À ce titre, le livre de Delaume joue avec la frontière des genres, ou plus précisément avec leur hiérarchie : les « livres dont vous êtes le héros » n’appartiennent pas à la « bonne » littérature [6], hiérarchie que refuse implicitement l’auteur.
D’autre part, les bifurcations proposées à tout moment, même si elles ne sont pas sans exemple dans la littérature-papier [7], font évidemment signe du côté de la littérature numérique avec les liens, les renvois hypertextuels. On pourrait faire le même type d’analyse avec Corpus Simsi [8] ou Certainement pas [9], mais la spécificité de Buffy est précisément le motif vampirique. D’autant plus que le livre est lui-même un emprunt « vampirique » à la série télévisée Buffy contre les vampires. Cette série appartient à ce que Martin Winckler appelle des « fictions-miroirs », c’est-à-dire des fictions qui cultivent l’intertextualité et « s’interrogent ouvertement sur leur propre élaboration [10] ». Ce qui invite potentiellement le lecteur (ou le téléspectateur) à s’interroger aussi, voire à participer. Le livre de Delaume est plus précisément fondé sur un épisode de la série Buffy [11] qui met en question tout ce qui a précédé : l’épisode se situe dans un hôpital psychiatrique et suggère que, depuis le début de la série, Buffy est une schizophrène, toutes ses aventures ne sont que des projections mentales.
Delaume va jouer avec les éléments sémantiques fournis par la série, mais en pratiquant des crossover et en modifiant le pacte générique, notamment en proposant au lecteur une série de choix qui modifient son parcours de lecture, même si sa liberté est finalement restreinte.
1. Vampire et intertexte
La thématique du vampire, on l’a dit, est à multiples entrées. J’examinerai en premier lieu le fait que l’écriture est une opération de vampirisation des écritures antérieures. Delaume en a parfaitement conscience, à preuve la description qu’elle fait des opérations d’écriture dans un entretien avec Barbara Havercroft :
L’écrivain est un fossoyeur : des siècles d’histoire littéraire, alignement des urnes et Necronomicon [12]. Chaque lourd volume vous toise, tant d’œuvres vous contemplent, classiques, modernes et avant-garde. […] pratiquer l’écriture c’est user du charnier mis à disposition, prélever dans les entrailles un motif ici-même, tricoter sa syntaxe sur des nervures anciennes, si fragiles que souvent elles se changent en poussière au premier point de croix. Tous mes livres sont bâtis sur des monticules d’os et à base de fragments de moult cages thoraciques [13].

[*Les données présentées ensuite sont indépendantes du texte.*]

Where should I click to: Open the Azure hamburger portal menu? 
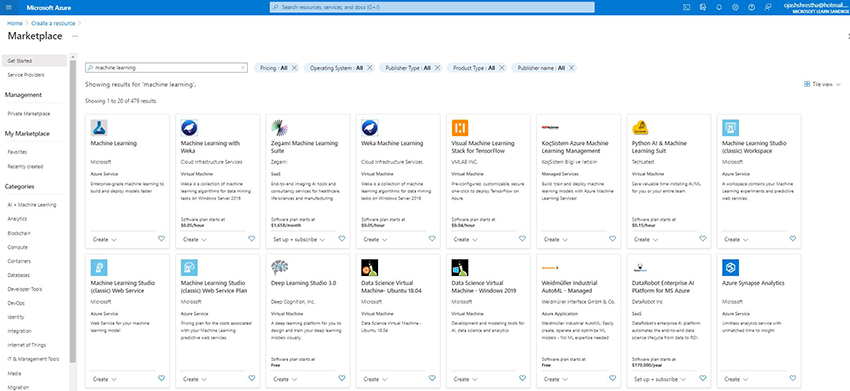(x=8, y=7)
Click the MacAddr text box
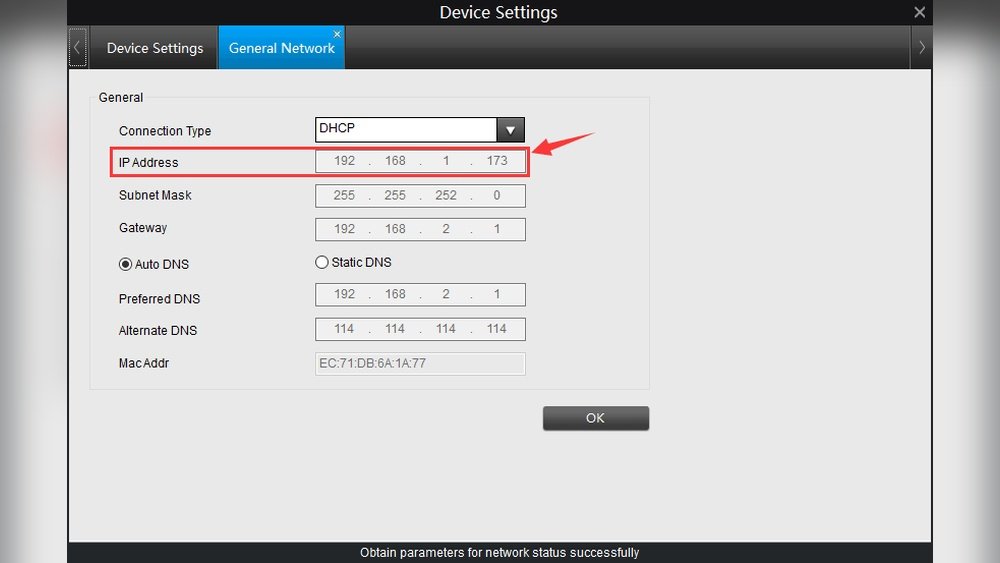The width and height of the screenshot is (1000, 563). click(420, 363)
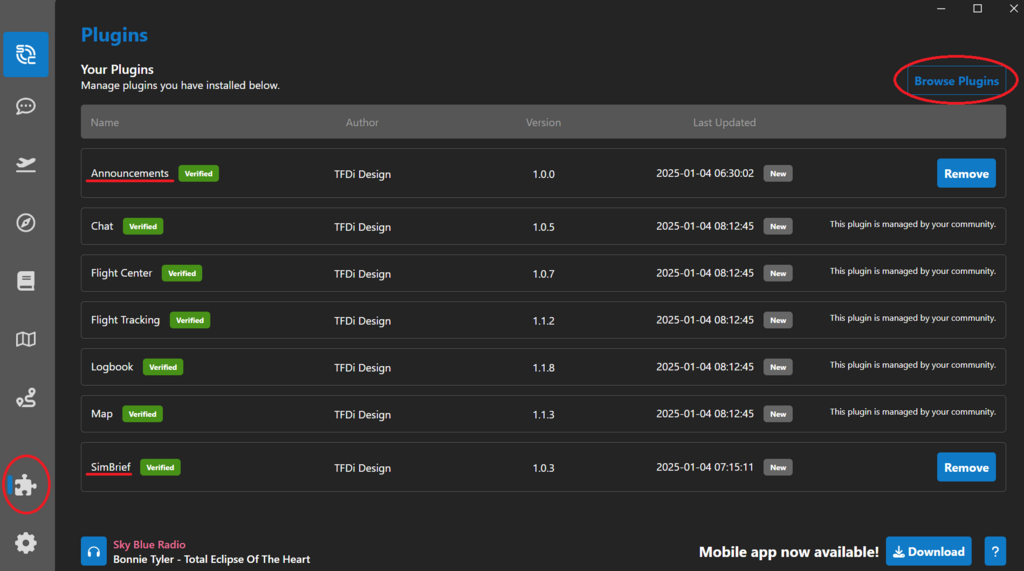Open the chat bubble sidebar icon
Image resolution: width=1024 pixels, height=571 pixels.
pyautogui.click(x=25, y=106)
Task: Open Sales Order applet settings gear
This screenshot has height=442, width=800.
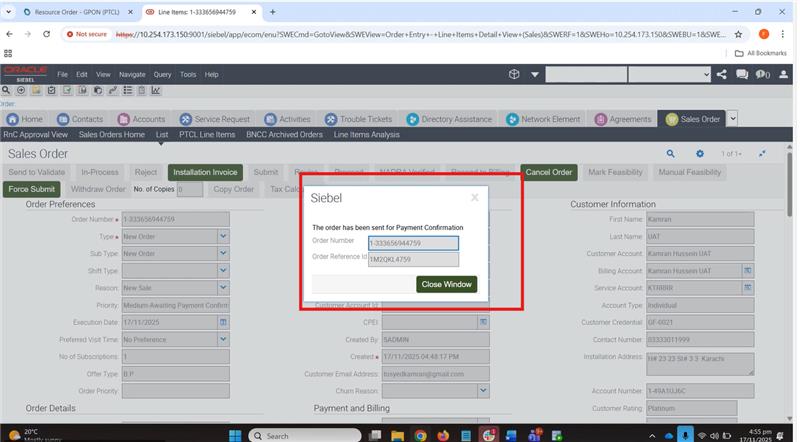Action: pyautogui.click(x=700, y=154)
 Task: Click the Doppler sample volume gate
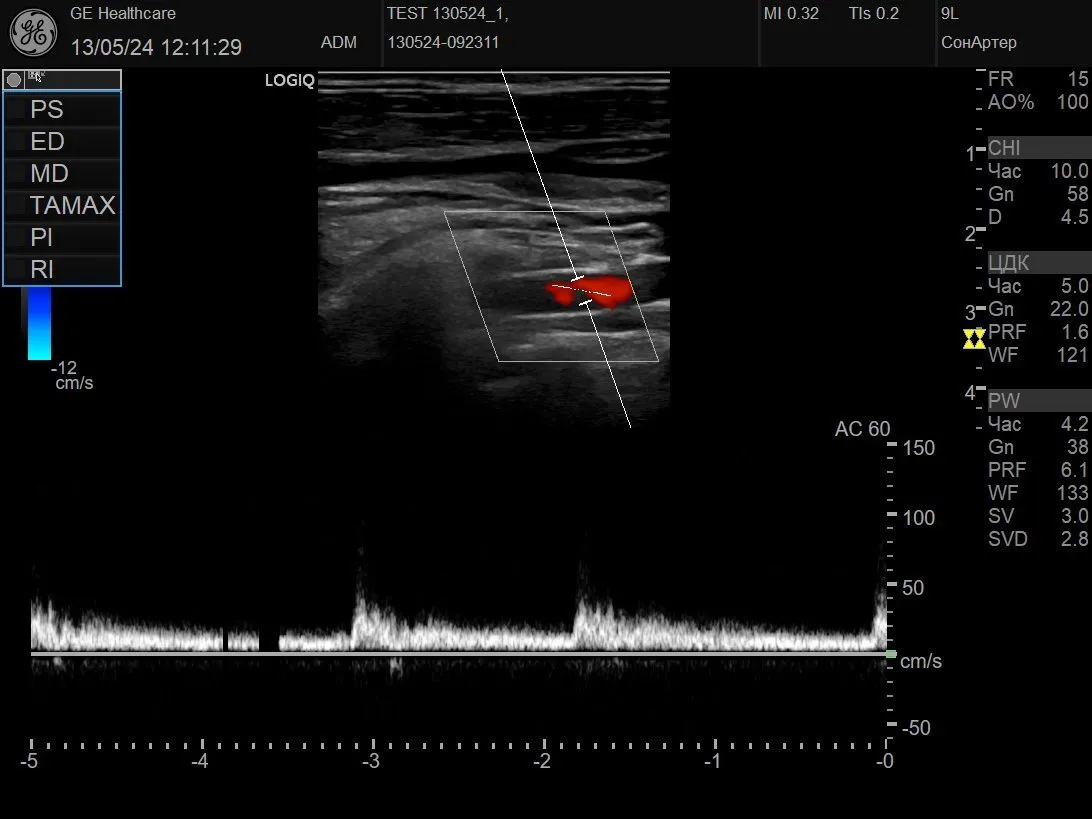[x=582, y=290]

L’intertextualité est certes un phénomène général, mais dans le cas de Buffy elle est étroitement liée au genre du texte : en effet, le fait que le livre soit censé interactif induit notamment qu’il fonctionne avec un personnel, des décors, des actions reconnaissables par le lecteur. Au premier chef, l’usage du personnel de la série : Buffy et ses compagnons, réduits à une initiale, W pour Willow, A pour Alex, ou X pour Xander, nom d’Alex dans la série d’origine, tandis que les méchants sont nommés : Spike, qui est un vampire, garde son nom, ainsi que Cordelia. En second lieu, des scènes canoniques. Par exemple, la séquence 58 est un compendium de situations stéréotypées : désastre imminent et sauvetage in extremis. L’héroïne, captive, est entraînée dans des souterrains, cernée par des hommes encagoulés, ligotée sur un pentacle, incantations, surgissement de Zarathoustra réveillé par les incantations, il estourbit les méchants, tous les gentils arrivent, couverts de sang mais heureux, the end (LN 110-115). Sauf que ce n’est pas the end ; la séquence suivante récrit la précédente, mais finit mal : « Je suis désolé, dit le médecin. Cette fois-ci nous l’avons perdue » (LN 119). On reviendra sur cette fin.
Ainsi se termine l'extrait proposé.